*** RECORDS SHOWN Section Begins ***
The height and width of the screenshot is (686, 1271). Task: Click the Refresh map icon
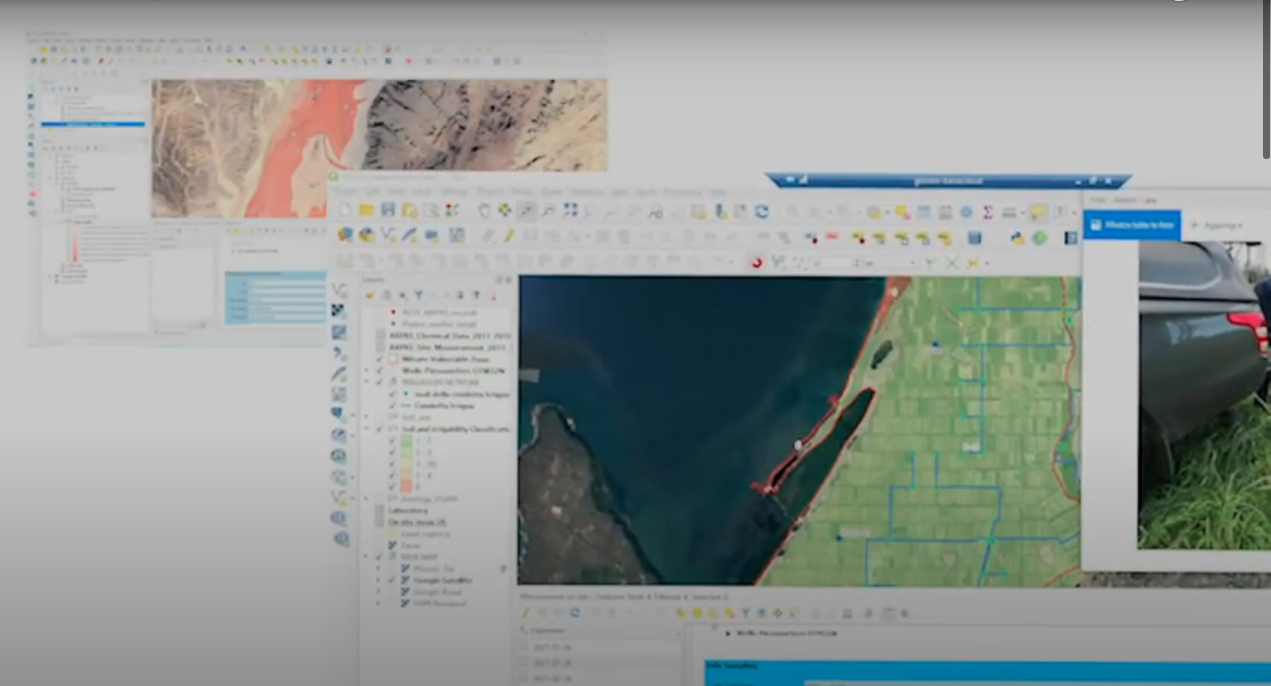[762, 211]
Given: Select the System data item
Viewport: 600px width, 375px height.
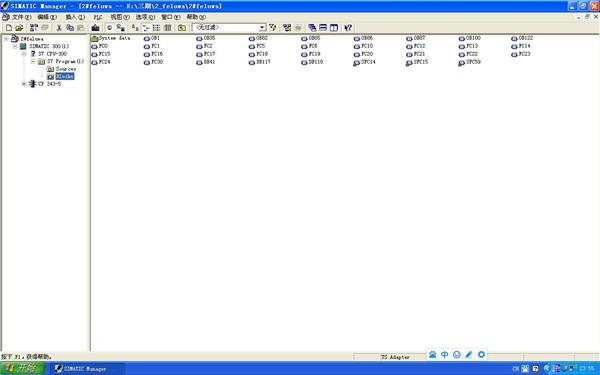Looking at the screenshot, I should 111,38.

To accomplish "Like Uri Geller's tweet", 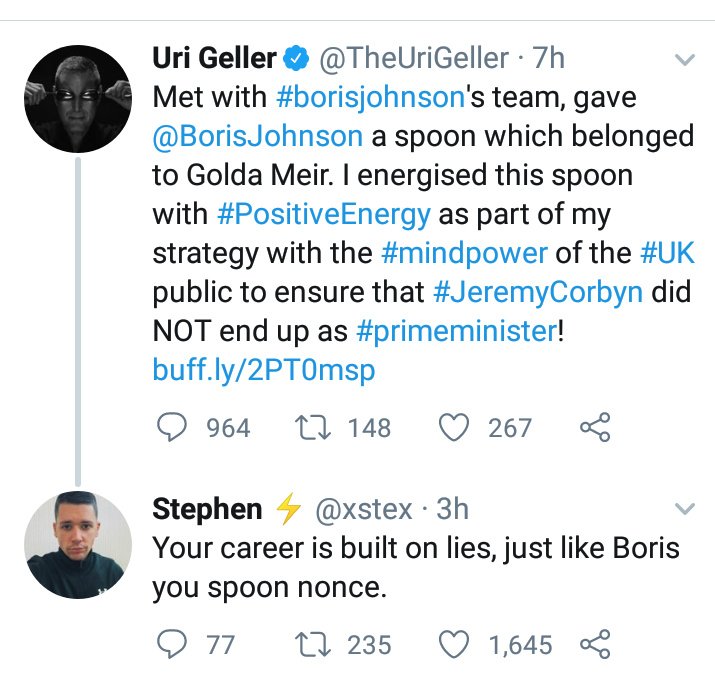I will point(456,428).
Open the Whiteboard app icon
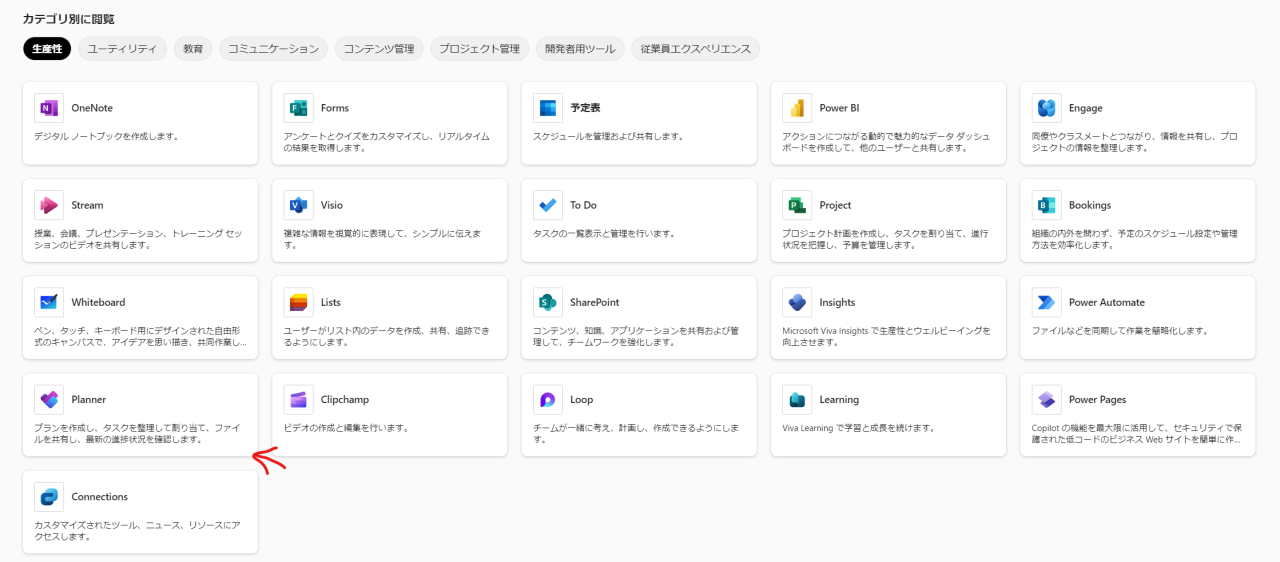 (x=48, y=302)
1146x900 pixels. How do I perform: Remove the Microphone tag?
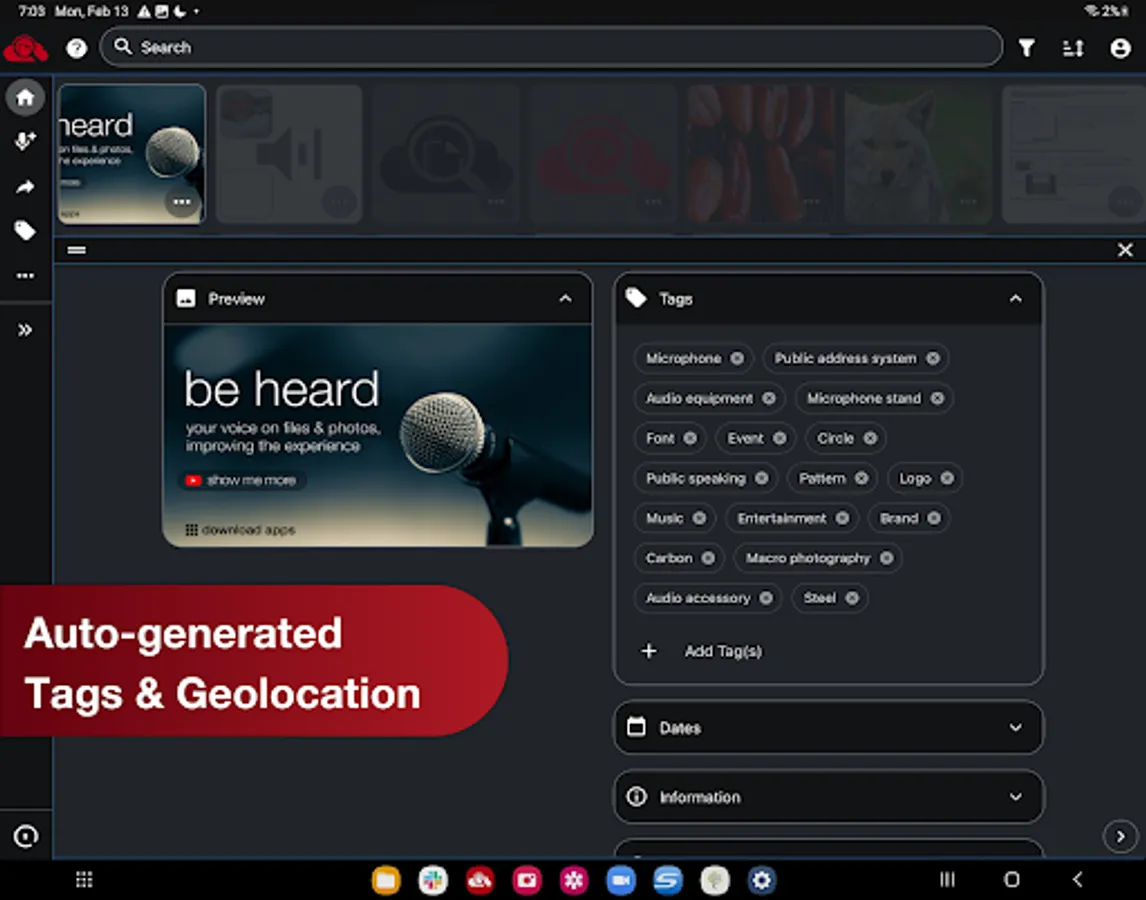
*** RECORDS SHOWN Section Ends ***
▶ _EXERCISE PROMPT_
Begin at the line with "Open the Whiteboard app icon" and end at the last line of the data above. Reproduce those lines exactly, but not the pictures.

▶ _PROBLEM SOLUTION_
Open the Whiteboard app icon
 (x=48, y=302)
1146x900 pixels. How do I perform: Remove the Microphone tag?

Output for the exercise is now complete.